Sementara Novanto, tak banyak berkomentar usai diperiksa selama 8 jam oleh lembaga antirasuah. "Sehat," kata Novanto menunjukkan kondisi kesehatannya, seperti dikutip dari Antara.
Dalam kasus ini, Setya Novanto didakwa menerima keuntungan 7,3 juta dolar AS dan jam tangan Richard Mille senilai USD135 ribu.

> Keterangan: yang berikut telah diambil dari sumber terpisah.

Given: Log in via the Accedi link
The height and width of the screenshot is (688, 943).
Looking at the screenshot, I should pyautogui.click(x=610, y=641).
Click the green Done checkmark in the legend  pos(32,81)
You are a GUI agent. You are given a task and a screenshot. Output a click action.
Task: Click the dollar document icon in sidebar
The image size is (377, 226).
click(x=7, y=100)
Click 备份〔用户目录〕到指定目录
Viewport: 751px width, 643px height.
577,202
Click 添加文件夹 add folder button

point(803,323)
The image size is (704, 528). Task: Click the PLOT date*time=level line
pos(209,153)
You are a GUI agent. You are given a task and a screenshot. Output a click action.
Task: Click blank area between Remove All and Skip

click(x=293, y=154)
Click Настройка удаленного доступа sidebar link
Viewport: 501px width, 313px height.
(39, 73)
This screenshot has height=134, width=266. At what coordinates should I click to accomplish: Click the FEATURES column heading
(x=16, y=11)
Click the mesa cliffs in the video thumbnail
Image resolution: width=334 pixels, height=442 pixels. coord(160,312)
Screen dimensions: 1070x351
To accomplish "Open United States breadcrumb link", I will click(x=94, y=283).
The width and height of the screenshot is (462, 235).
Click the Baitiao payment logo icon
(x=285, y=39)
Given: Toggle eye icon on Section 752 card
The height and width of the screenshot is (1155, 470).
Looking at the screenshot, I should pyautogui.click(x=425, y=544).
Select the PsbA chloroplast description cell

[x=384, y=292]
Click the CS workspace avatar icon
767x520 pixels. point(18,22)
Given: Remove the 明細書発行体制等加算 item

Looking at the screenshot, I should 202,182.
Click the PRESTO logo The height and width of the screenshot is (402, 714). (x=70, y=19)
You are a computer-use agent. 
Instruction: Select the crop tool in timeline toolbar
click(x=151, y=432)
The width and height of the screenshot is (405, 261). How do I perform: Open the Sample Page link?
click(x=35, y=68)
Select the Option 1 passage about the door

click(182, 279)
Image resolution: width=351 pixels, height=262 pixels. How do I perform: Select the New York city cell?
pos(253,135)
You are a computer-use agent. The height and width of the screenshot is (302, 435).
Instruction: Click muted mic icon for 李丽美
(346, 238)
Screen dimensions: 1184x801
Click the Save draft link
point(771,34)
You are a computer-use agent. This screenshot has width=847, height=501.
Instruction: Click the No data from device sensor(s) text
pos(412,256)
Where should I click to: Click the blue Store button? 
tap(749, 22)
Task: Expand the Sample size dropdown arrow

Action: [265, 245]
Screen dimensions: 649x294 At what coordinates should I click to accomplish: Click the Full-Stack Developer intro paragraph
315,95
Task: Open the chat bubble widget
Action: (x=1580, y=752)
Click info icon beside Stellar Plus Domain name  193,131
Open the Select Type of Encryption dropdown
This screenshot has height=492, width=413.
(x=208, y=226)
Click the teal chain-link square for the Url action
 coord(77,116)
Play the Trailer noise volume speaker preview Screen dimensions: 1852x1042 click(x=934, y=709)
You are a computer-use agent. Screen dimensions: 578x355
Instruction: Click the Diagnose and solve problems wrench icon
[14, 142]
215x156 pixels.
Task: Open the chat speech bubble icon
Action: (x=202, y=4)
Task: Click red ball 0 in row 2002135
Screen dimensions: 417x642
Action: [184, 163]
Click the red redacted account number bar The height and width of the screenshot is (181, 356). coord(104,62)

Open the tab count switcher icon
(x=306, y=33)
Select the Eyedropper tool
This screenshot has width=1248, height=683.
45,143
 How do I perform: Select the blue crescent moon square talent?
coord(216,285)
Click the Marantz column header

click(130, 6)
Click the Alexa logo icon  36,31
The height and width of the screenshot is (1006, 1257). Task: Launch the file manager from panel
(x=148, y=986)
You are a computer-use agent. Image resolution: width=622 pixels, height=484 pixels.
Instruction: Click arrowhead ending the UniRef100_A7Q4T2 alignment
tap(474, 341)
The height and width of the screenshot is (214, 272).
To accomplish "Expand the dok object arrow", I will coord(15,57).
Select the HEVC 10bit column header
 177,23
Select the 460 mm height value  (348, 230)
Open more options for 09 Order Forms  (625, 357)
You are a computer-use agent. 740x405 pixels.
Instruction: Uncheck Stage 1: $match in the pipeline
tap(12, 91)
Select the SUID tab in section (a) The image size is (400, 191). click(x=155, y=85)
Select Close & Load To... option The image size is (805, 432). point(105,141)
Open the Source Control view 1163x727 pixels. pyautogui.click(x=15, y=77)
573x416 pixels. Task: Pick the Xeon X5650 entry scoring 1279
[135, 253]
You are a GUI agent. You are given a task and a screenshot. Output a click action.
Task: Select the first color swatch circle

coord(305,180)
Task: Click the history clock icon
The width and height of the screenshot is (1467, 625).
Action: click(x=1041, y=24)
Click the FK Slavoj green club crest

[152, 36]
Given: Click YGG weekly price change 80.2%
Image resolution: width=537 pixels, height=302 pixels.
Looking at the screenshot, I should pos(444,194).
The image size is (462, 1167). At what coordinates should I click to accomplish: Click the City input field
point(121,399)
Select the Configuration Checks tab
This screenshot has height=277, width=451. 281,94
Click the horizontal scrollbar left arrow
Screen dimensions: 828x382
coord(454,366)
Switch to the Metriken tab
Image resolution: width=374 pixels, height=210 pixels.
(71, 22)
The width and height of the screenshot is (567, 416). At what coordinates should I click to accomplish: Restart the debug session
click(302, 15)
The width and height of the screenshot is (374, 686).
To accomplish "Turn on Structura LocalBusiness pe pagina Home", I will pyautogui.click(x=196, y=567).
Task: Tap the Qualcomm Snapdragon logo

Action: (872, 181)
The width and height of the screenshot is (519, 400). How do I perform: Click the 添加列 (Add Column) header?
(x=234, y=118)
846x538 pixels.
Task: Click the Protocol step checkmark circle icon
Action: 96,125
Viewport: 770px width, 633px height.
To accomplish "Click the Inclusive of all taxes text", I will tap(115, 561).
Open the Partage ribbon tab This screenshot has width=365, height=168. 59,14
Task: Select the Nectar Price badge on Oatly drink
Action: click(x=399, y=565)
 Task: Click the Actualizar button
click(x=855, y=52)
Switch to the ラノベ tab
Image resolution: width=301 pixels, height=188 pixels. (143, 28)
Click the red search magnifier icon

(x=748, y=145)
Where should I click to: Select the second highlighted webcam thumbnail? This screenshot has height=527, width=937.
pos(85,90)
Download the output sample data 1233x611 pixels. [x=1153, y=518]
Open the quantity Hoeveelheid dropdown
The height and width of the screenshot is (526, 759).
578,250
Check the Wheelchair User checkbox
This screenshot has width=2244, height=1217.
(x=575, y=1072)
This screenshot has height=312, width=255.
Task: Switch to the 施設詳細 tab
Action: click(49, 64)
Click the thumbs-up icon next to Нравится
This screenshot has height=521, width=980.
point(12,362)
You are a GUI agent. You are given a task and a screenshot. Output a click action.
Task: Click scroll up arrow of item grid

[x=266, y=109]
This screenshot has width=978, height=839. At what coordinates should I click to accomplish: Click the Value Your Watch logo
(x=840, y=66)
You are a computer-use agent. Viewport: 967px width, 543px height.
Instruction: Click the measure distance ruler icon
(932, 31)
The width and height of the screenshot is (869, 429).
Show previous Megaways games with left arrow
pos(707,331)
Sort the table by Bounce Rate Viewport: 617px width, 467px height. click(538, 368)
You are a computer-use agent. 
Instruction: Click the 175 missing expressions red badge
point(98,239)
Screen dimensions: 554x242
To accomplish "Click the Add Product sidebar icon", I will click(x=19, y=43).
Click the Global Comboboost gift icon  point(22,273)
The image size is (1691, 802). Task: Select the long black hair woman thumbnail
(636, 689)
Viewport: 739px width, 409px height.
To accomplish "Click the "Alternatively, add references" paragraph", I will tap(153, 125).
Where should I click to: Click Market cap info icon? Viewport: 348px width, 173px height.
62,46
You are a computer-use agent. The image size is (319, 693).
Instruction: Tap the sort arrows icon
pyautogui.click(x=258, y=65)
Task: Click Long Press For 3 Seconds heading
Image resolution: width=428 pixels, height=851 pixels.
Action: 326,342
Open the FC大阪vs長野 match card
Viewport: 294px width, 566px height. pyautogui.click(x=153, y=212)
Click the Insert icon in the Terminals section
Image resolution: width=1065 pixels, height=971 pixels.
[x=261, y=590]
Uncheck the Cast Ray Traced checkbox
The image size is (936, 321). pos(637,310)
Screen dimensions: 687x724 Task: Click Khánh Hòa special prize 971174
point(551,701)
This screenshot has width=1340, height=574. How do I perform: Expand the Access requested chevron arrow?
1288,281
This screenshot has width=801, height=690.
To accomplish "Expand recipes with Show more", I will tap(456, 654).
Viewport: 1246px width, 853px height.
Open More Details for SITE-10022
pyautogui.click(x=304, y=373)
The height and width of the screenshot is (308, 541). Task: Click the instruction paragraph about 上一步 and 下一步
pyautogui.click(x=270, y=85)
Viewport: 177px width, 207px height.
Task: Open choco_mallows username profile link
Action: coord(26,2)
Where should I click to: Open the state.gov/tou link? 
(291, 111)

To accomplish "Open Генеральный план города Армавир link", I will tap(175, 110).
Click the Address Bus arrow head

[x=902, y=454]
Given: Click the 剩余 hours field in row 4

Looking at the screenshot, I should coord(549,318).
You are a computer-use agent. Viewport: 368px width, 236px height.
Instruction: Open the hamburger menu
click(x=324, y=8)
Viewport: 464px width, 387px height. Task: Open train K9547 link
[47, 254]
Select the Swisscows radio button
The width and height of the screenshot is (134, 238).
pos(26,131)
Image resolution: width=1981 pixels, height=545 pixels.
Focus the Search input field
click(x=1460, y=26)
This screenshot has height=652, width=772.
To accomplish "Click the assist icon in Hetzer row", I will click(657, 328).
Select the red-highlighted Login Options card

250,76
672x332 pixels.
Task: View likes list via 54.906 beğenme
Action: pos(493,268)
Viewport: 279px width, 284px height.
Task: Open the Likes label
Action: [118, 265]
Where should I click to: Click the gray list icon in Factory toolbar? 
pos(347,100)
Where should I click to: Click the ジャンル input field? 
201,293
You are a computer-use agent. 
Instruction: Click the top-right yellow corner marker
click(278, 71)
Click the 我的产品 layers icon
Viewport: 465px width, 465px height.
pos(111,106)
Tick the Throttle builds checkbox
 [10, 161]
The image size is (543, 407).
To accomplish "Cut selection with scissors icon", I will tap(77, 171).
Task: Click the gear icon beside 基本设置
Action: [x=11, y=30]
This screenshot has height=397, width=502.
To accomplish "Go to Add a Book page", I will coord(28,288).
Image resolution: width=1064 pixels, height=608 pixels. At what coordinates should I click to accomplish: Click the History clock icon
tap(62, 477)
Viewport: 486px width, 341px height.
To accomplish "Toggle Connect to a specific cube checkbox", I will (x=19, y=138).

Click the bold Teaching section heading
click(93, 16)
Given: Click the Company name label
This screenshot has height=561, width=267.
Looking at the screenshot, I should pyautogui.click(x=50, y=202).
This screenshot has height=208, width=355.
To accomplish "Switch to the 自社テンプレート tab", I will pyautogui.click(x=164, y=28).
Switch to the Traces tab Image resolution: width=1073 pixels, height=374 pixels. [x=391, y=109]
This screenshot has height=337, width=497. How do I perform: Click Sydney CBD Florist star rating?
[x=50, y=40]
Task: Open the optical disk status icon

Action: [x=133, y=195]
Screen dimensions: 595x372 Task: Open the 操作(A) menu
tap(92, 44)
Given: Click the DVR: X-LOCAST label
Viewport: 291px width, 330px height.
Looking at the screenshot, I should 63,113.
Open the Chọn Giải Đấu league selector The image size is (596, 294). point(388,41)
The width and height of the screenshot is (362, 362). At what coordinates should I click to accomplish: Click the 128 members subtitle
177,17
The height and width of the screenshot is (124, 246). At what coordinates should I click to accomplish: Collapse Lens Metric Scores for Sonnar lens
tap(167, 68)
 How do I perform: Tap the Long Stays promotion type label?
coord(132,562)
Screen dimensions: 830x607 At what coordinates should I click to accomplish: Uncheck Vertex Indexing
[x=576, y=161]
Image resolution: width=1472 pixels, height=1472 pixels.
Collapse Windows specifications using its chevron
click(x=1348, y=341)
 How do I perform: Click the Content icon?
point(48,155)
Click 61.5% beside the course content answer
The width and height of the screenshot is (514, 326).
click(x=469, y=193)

Uang itu bersumber dari Johannes Marliem yang merupakan Direktur Utama PT Biomorf Lone Indonesia selaku penyedia Automated Fingerprint Identification System (AFIS) merk L1 dan Anang Sugiana Sudiharsa sebagai Direktur Utama PT Quadra Solutions sebagai anggota konsorsium PNRI sebagai pemenang pengadaan e-KTP. Ia dijerat dengan Pasal 2 ayat (1) atau pasal 3 UU No 31 Tahun 1999 sebagaimana diubah dengan UU No 20 Tahun 2001 tentang Pemberantasan Korupsi jo pasal 55 ayat (1) ke-1 KUHP. Pasal tersebut mengatur penyalahgunaan wewenang dengan ancaman pidana maksimal 20 tahun dan denda paling banyak Rp1 miliar.